I stated earlier that I think the GitHub announcement was one of the most significant developments in years. I think it is best explained by feoMike in his recent post. As he points out, GitHub has made it easy to communicate spatial information in a way that is fully consistent with the web. Now that simple mapping is available to a large community of developers, it will be interesting to see where they take it. feoMike offered up a few early examples in his post. It’s worth a read.

The GitHub move is great for GeoJSON as a format. I’ve said in the past that the search for the next shapefile ends with GeoJSON. If the web is this generation’s dominant computing platform (it is), then GeoJSON provides a simple, elegant solution for geographic data transport in a manner that the shapefile did for the desktop. Support by GitHub is one more example of the community voting with its code as to what it prefers.

I also said it was a great first step, but limited. The mapping capability is understandably basic, though the documentation shows how you can customize styling somewhat. There is also a point at which the data seems to become too big to render (in either the map or in raw form). Bill Morris has identified this limit to be in the ballpark of 4.5MB, which can be easy to hit with GeoJSON.

So this means that enterprises won’t be dumping terabytes of vectors to GeoJSON and loading them into GitHub. That’s a good thing in my book. It is, however, an acceptable solution for small data sets and quick turn-around data sharing. As with all things, you have to go in with the right set of expectations.

The thing I’m probably least worried about is how this affects Esri. Without any specific inside knowledge of Esri’s plans, I suspect some form of official support for GeoJSON isn’t far off. There are too many people inside Esri who get GeoJSON for it not to happen. If anything, the GitHub announcement may provide a bit of a push by providing a potentially rich source of data sets to consume. The real question is what form the support will take. In any event, Esri provides enough APIs to enable us to develop our own support for GeoJSON if we need it.

The addition of GeoJSON mapping to GitHub is a very small change in the scheme of that platform, but such small changes can sometimes lead to big shifts. It has been possible for a long time to use GitHub to host geospatial data for applications.
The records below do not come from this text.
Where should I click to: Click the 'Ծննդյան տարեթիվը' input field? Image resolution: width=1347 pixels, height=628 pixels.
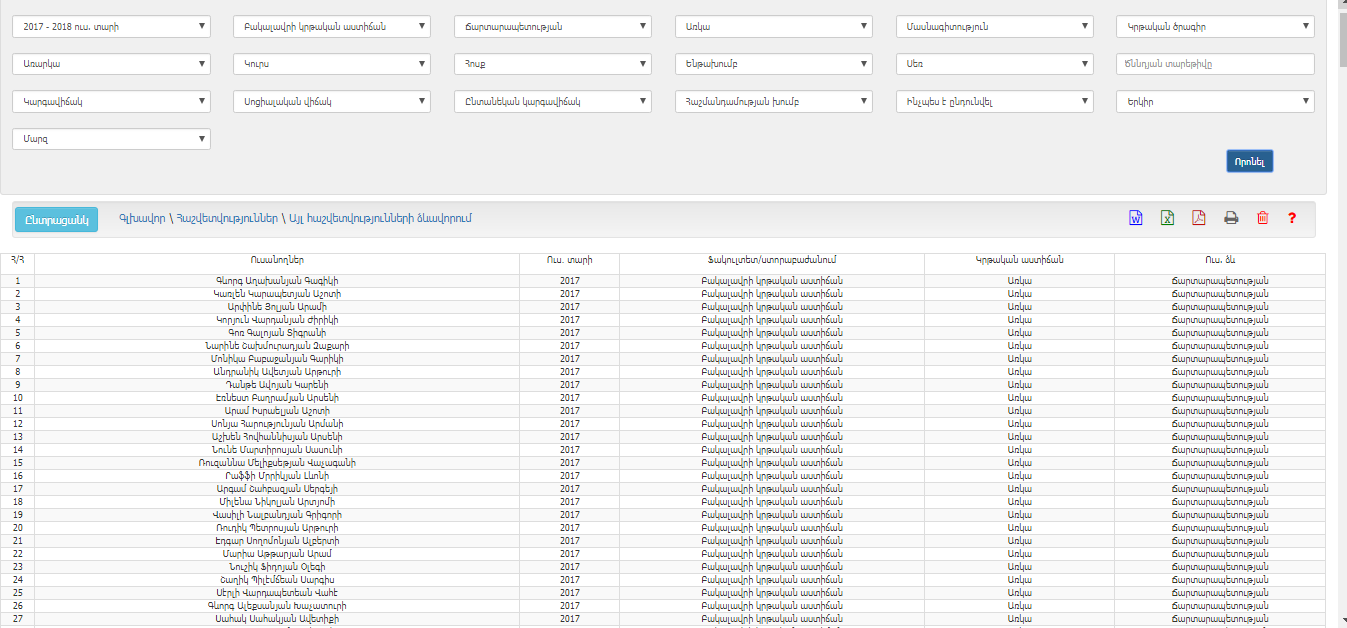point(1215,64)
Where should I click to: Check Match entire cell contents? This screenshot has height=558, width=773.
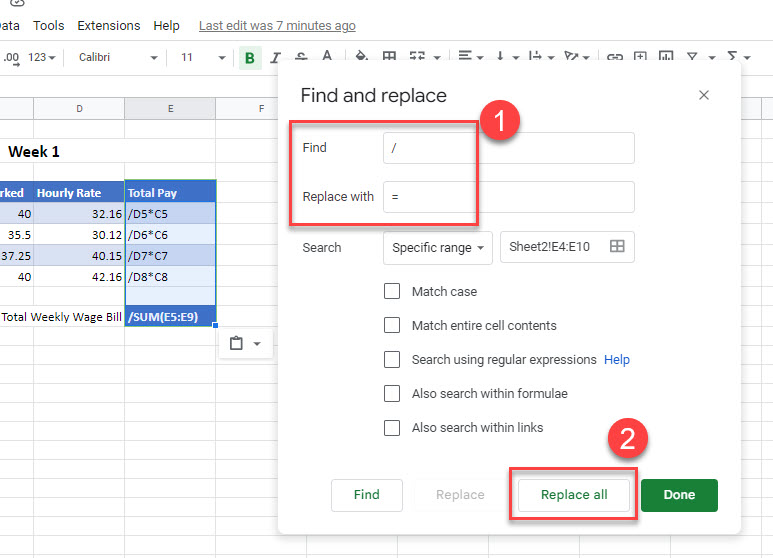392,326
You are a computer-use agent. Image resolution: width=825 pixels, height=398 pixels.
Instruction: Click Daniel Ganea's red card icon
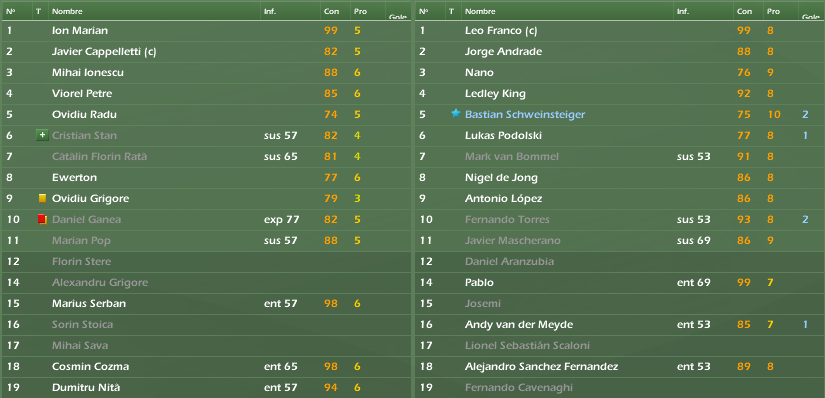[43, 219]
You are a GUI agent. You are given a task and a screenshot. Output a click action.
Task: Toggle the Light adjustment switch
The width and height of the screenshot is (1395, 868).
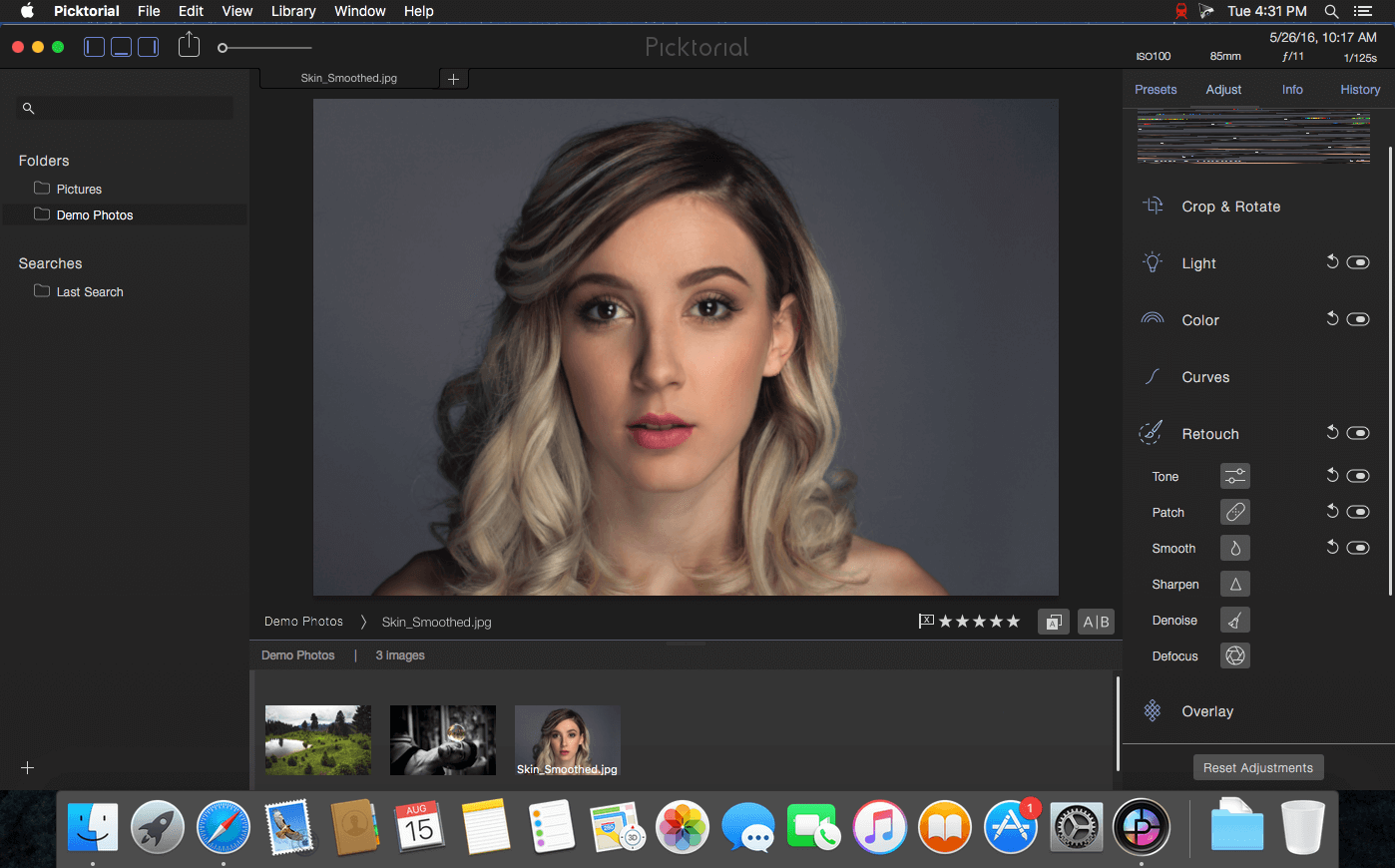point(1358,262)
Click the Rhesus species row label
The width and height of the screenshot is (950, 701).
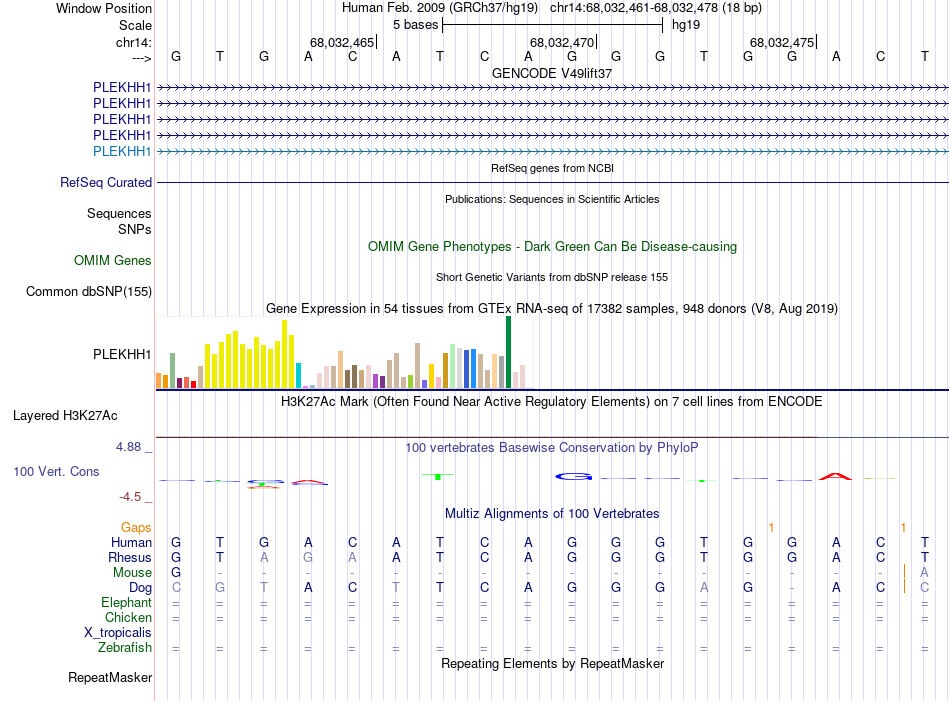130,557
The main benefit of this latest change, in my opinion, is its potential to get people thinking about the platform in a different way. With such a visible (and visual) change on a platform targeted at developers, I hope that it will motivate that community to begin experimenting with how far it can be pushed. If a hosted platform with an already-baked-in workflow for change management and version control begins to be viewed as a viable home for spatial data, it has the potential to change how the geospatial community thinks about how it does business.